Slowdown in economic growth and surging inflation across the world has left people dealing with rising expenses and overall financial uncertainty. In such an environment, planning finances carefully becomes an important strategy for households. Setting up a monthly home budget allows you to track your spending and savings, thus letting you curb unnecessary spending and achieve not only immediate, but long-term financial security.
Now that we have understood the importance of having a monthly home budget, let’s discuss how you can actually create and manage one in just 6 simple steps.
The first step in creating a home budget is to calculate how much you earn each month. This figure is the starting point as it determines how much money you really have to plan your budget with.
To calculate your monthly income, include all your steady sources of income, such as income from your full-time employment and any steady rental income. Avoid including one-off income sources, such as money received from selling a car etc.
Important to note is that you should always calculate your net monthly income - the income after accounting for taxes and other deductions - since this is the money you get to take home and use.
Understanding where you spend your money is a crucial step in creating the budget. To do so, track your spending over the previous few months. You could use your bank account statements, credit card statements, and receipts for this purpose.
Doing this will help you gauge your spending habits, categorize your expenses, and give you a clearer picture of what you need to budget for.
Don’t forget to take into account expenditures that are not monthly and might occur in bulk at some point in the year, for example, travel expenses, taxes, visits to the doctor, etc.
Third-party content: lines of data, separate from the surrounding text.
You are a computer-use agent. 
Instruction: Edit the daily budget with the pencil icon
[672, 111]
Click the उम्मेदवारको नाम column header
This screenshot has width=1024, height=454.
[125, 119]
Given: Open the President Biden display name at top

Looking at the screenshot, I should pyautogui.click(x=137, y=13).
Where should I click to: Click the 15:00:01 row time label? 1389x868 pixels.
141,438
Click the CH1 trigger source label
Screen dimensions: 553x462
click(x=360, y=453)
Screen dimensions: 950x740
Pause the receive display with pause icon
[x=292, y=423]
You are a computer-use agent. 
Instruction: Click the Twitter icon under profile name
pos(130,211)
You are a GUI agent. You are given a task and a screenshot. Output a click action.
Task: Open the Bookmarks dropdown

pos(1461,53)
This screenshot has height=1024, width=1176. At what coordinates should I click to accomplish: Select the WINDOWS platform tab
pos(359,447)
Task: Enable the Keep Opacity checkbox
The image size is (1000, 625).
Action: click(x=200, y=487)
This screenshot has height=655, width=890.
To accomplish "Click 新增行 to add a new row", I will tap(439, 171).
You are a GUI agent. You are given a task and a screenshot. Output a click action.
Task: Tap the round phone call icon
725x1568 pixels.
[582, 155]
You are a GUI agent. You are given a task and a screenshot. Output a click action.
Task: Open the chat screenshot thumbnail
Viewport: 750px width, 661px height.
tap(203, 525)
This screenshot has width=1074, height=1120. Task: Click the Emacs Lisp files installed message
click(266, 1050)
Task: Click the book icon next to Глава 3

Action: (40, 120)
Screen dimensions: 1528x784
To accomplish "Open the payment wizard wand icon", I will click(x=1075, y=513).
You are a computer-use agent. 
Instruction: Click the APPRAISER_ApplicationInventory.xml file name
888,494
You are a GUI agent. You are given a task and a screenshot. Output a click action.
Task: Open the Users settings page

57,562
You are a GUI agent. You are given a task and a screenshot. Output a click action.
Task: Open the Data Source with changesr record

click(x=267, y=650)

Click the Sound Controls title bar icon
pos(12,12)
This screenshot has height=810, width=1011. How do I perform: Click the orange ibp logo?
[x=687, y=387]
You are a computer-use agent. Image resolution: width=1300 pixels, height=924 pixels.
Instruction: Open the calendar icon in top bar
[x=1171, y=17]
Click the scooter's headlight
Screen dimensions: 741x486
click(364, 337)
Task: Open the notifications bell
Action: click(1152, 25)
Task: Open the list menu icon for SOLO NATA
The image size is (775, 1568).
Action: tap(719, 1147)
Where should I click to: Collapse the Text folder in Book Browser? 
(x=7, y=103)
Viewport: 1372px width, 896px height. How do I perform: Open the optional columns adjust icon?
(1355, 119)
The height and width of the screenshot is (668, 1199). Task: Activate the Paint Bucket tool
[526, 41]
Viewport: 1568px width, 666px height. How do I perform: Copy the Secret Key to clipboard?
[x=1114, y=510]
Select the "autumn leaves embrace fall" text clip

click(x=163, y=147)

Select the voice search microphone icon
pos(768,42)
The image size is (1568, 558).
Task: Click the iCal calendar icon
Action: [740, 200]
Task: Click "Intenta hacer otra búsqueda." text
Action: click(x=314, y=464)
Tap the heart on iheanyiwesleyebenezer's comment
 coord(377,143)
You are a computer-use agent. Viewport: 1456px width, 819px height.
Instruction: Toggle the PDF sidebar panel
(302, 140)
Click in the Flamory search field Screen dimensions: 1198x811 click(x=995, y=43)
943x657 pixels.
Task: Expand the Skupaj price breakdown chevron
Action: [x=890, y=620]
Once you have analyzed your spending habits, it will shed some light on what you’re spending your hard earned money on, and how it aligns with your personal goals and priorities.
You could be planning to take a big family vacation, start a business, take up a fulfilling hobby, fund your child’s education, or build an emergency healthcare fund. Take these into account, along with your regular expenditures, and create a timeline of how much money you will need and when.
Budgeting doesn’t mean you only plan for spending on the essentials. It's equally important to allocate your income across all things that add value to your life.
Having understood where you currently stand and what you will need in the future, it’s now time to actually create your budget. The 50/30/20 rule is the most widely used method of creating a monthly budget.
According to this rule, 50% of your net income should be spent on your needs. These include housing, groceries, utilities, transport, healthcare, childcare, insurance premiums, and loan payments, among others. Such expenditures are necessities that you cannot avoid.
Out of the remaining half, 30% of your income should be allocated to wants. These are expenses that contribute towards maintaining your quality of life and can include clothing, dining out, movies and events, gym membership, travel, and content streaming services.
The last 20% of your income should be your savings. This corpus is meant for your retirement, emergency expenditures, big ticket purchases (home or car), and other investments.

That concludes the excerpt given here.